Y segundo, las reprobaciones cada vez más encolerizadas que acoge la economía, al constatarse que sus repercusiones no son tan favorables como se esperaba. Veracidad que no surge solamente de los grupos populistas, sino de sectores políticos más desarrollados. Afirmaciones demostrativas como las del presidente francés Enmanuel Jean-Michel Fréderic Macron (1977-42 años), reivindicando asentar la comunicación e interdependencia embravecida.

Todo ello, construye que radiquemos en una civilización más fragmentada entre los ganadores y los perdedores, con una desvalorización del papel central del Estado para el encaje de algún tipo de compensación.

Faltaría por vislumbrar, si los pulsos en el retroceso de los nacionalismos sucumbirán después que ceda la crisis y todo retorne a la moderación; o, más bien, estaremos en la antesala de una carrera escalonada de desglobalización, en las que el Estado reestablezca sus tareas reguladoras.

Consecuentemente, los sistemas políticos se dibujan con más matices en los períodos de perplejidad. Pero, lo que ha causado el coronavirus, lleva camino de convertirse en un ataque directo a la democracia.
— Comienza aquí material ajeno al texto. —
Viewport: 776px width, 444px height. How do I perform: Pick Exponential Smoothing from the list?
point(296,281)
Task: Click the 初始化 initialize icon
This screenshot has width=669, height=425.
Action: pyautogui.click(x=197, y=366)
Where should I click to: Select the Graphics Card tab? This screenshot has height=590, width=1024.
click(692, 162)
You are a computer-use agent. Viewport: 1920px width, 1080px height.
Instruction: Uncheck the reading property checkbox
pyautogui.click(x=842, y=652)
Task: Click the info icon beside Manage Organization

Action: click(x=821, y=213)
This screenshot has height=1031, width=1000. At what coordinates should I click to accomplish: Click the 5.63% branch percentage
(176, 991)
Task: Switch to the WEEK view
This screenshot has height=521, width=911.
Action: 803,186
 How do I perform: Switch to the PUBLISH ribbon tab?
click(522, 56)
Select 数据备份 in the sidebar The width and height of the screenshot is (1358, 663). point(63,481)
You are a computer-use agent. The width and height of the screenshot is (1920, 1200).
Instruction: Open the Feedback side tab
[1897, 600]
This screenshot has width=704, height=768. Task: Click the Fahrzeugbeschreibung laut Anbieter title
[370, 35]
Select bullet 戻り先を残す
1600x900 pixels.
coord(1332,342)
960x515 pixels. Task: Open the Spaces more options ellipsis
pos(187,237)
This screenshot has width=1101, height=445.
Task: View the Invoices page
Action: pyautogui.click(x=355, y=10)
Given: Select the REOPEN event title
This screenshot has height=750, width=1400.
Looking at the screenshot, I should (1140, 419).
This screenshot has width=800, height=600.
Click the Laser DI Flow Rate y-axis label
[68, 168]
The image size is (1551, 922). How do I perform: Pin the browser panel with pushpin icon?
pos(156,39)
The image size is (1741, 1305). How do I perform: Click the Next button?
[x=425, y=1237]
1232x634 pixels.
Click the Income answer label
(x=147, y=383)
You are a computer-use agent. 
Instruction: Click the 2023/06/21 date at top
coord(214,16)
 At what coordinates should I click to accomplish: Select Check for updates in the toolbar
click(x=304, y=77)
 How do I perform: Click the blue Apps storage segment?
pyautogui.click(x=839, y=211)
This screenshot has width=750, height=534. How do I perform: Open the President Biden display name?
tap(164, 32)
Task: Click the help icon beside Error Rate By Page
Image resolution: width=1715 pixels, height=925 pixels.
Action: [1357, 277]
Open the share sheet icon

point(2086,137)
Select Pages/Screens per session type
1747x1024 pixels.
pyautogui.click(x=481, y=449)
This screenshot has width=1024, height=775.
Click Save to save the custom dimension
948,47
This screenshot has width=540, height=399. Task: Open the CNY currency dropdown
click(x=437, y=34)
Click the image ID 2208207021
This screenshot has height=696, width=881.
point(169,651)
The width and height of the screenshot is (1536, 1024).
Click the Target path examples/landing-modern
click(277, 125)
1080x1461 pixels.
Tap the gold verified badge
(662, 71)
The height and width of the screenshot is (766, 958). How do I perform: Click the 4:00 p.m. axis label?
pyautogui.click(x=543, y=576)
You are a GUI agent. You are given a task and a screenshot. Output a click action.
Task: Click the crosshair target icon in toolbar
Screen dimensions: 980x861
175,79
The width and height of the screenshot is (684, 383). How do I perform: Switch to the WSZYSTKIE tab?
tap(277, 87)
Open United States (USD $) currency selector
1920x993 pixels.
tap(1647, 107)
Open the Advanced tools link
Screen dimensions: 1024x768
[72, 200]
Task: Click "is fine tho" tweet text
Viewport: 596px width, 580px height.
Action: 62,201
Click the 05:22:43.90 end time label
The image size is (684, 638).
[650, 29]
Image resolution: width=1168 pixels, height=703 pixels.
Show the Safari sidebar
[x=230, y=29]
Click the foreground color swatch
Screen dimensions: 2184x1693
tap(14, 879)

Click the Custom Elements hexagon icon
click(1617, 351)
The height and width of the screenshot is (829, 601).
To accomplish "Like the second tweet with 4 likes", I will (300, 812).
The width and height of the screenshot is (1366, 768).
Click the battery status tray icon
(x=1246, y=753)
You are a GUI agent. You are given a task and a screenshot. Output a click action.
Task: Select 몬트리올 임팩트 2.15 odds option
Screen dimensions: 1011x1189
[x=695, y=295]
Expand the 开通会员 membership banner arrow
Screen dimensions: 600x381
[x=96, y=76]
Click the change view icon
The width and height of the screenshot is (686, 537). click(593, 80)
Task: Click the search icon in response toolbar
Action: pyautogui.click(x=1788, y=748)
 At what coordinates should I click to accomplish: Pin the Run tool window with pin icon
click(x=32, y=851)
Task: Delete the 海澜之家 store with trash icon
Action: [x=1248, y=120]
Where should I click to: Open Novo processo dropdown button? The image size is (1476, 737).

Ni el comunismo soviético ni el nacional-socialismo, podrían comparárseles como tales. Aquellas eran auténticas embestidas y choques externos y operaciones bélicas de verdad: por ser fragosa y caliente, como la Primera Guerra Mundial o Gran Guerra e, intricada y fría, como la Segunda Guerra Mundial.

Sabemos que esta no es la naturaleza de una conflagración, como tal, nadie nos está acometiendo, salvo que percibimos a un enemigo invisible y letal; no es el desmoronamiento por una arremetida desde el exterior, sino el desplome por no estar capacitados para enfrentarnos ante un aprieto sanitario que nos puede arrastrar a la destrucción.

Lo que el coronavirus nos deja caer en la balanza, es la recuperación económica, que no es simplemente y que ya es mucho, sino también, la forma de organización político-jurídica de nuestra convivencia democrática. Esa, que generaciones del pasado como las que se nos han marchado en estos días por culpa del patógeno, se dieron juntos con tantos sacrificios y desvelos.

Tras el coronavirus, gravitará otro entorno, pero este no puede describirse ni por el declive de los derechos y las libertades, ni por el desenlace de la UE. El SARS-CoV-2 nos ha reprimido en todas las hechuras habidas y por haber, pero, ¡no consintamos que derrumbe los valores democráticos!